The Zogby Economic index currently stands at 94
The country has become less optimistic over the past year
Over half of respondents think the country is on the wrong track
Last year, with the start of the new administration, we have relaunched our economic index. The Zogby Economic Index combines responses to 10 questions on Americans' views about their leaders (President, Congress), the direction of their country and their personal situations (job security, personal financial situation). Each quarter we survey American voters and calculate the value of the index relative to the January 2021 results which established the benchmark score of 100. Thus, scores above 100 indicate that the country's mood has improved relative to January 2021 while scores below 100 showing its mood getting worse.
Based on our national survey of 1,311 likely voters, conducted between December 21 and 22 last year, the index currently stands at 94, suggesting that the country has become less optimistic over the past year. The loss of optimism is most notable in respect to president Biden: we found 43% of likely voters rating his performance as 'excellent' or 'good' and only 31% giving the same rating to the Congress. These results represent a drop of 13 percentage points for the President and 3 percentage points for Congress over the past year. President Biden's numbers dropped the most in two demographic groups that were his strongholds a year ago - young voters (51% of voters in the18-29 age group rate his performance as 'excellent' or ''good' compared to 73% a year ago) and Hispanics (55% vs. 78%). Overall, negative sentiments toward the President are strongest among voters in the 65+ age group (56% rate it as 'poor') and rural voters (59%). Congress continues to be perceived most negatively by older voters (only 10% of survey respondents in the 65+ age group rate its performance as 'excellent' or 'good') and in the rural areas (16%; only somewhat better in the suburbs at 24% and small cities at 21%).
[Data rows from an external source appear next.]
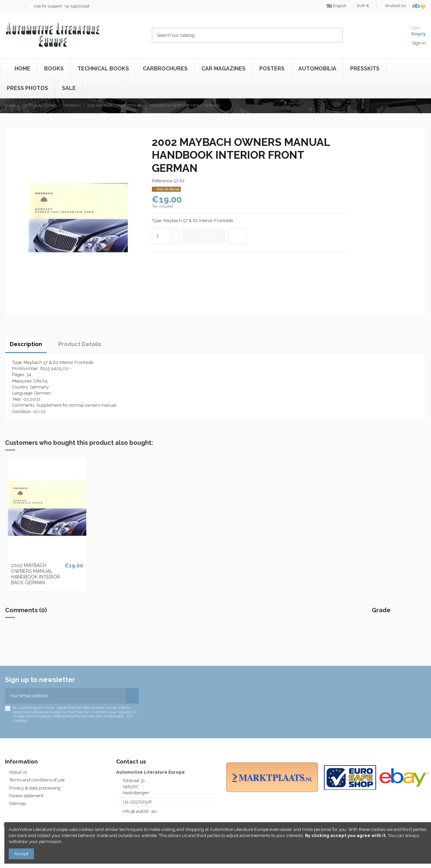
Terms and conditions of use (37, 780)
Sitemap (18, 803)
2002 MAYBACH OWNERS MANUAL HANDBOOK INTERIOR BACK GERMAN (35, 574)
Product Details (80, 344)
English (338, 6)
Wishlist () (393, 6)
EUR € (365, 6)
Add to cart (203, 236)
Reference (162, 181)
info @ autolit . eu (139, 811)
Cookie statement (26, 796)
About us (18, 772)
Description (26, 344)
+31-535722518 (137, 802)
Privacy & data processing (35, 788)
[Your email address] (65, 696)
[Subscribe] (132, 696)
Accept (21, 854)
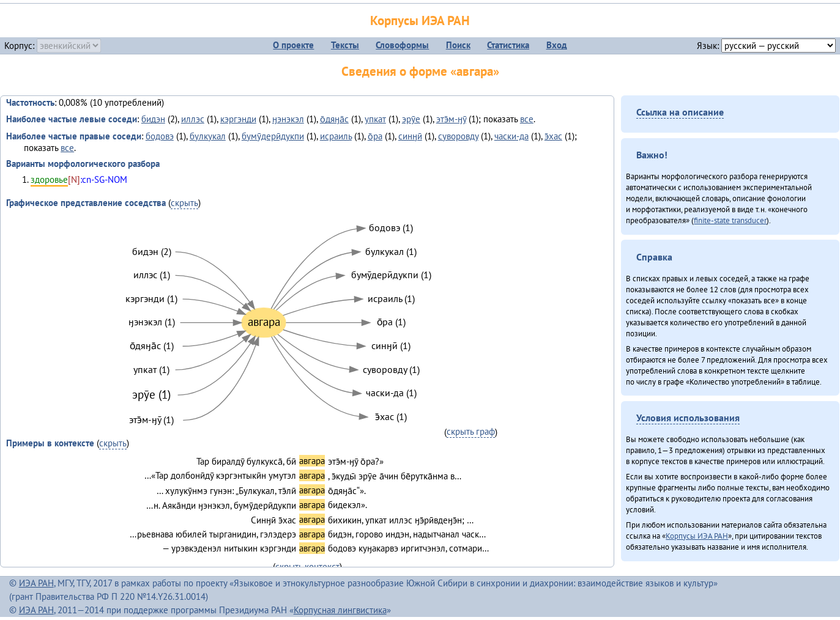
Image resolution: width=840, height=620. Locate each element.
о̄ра (375, 136)
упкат (375, 119)
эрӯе (411, 119)
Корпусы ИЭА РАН (420, 20)
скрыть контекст (307, 566)
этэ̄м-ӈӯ (451, 119)
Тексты (345, 45)
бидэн (153, 119)
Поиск (458, 45)
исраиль (336, 136)
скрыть (184, 202)
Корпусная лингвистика (340, 610)
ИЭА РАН (36, 583)
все (527, 119)
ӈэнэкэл (288, 119)
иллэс (193, 119)
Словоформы (402, 45)
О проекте (293, 45)
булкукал (207, 136)
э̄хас (553, 136)
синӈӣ (410, 136)
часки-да (511, 136)
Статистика (508, 45)
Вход (557, 45)
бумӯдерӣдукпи (273, 136)
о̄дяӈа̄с (334, 119)
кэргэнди (238, 119)
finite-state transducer (730, 220)
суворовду (458, 136)
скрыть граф (470, 431)
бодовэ (160, 136)
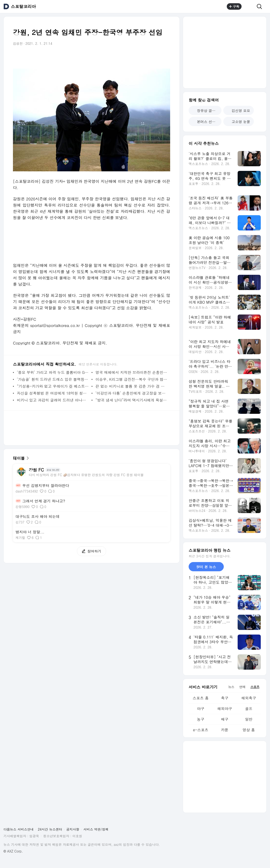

Over half (55%) of respondents think the country is on the wrong track, while 39% believe it is heading in the right direction. A strong majority (73% 'very proud' and 'fairly proud' combined) remains proud of the United States. African Americans (54%, 15 percentage points higher than a year ago), Hispanics (47%, same as a year ago), those in the 30-49 age group (51%, a nine-point increase from last year), voters living in large cities (65%, a 22 percentage point improvement), and college-educated voters (48%) are most likely to say that the country is moving in the right direction. On the other hand, males (80% are at least fairly proud, including 55% who are very proud), voters aged 65 and above (83%, 57% very proud) and large city residents (78%, 56%) are most proud of the United States.
U.S. foreign (32% 'excellent and 'good' combined) and economic policy (33%) continue to receive similar ratings, but both ratings have dropped five percentage points over the past year. Foreign policy is well received among Democrats (56% rate it as 'excellent' or 'good' compared to only 16% of Republicans and 20% of Independents) and large city residents (54%; 21% among rural voters). These are the two rare demographic groups where positive ratings for U.S. foreign policy exceeds 50%. Numbers are very similar for the U.S. economic policy and there, too, there is not a single age, income or racial group where 'excellent' and 'good' answers combine for 50% or more.
Close to half (47%) of surveyed voters rate their personal financial situation as either 'excellent' or 'good' and a similar number (49%) is fairly or very confident that their children will have a better life than themselves. An even larger number (66%) feels fairly or very secure in their current job. While the number of those who feel secure in their current job has risen over the past year, the number of those who rate their financial situation at least excellent and who feel confident that their kids will have a better life than themselves has dropped slightly. Voters in the West (55%), college educated voters (61%), large city residents (59%) and Democrats (58%) are most likely to rate their personal financial situation as either 'excellent' or 'good'; on the other end, rural voters (32%), those in the 18-29 age group (40%), non-college educated voters (36%), and voters in the Central Great Lakes region (39%) are least likely to rate their own financial situation highly. Younger voters continue to be more likely than older ones to think that their children will have a better life than themselves - 57% of respondents in the 18-29 age group are at least fairly confident of this compared to 38% of respondents in the 65+ age group. Sixty percent of African American voters (an eight-point drop since last year) and 67% of Hispanic voters are at least somewhat confident that their children will have a better life than themselves.
The number of Americans (65%) who feel fairly or very safe from threats from abroad continues to hover around two-thirds. Democrats (78% feel at least fairly safe from threats from abroad), males (71%) and college educated voters (73%) tend to feel safer than Republicans (55%), female voters (58%) and non-college educated voters (58%), respectively.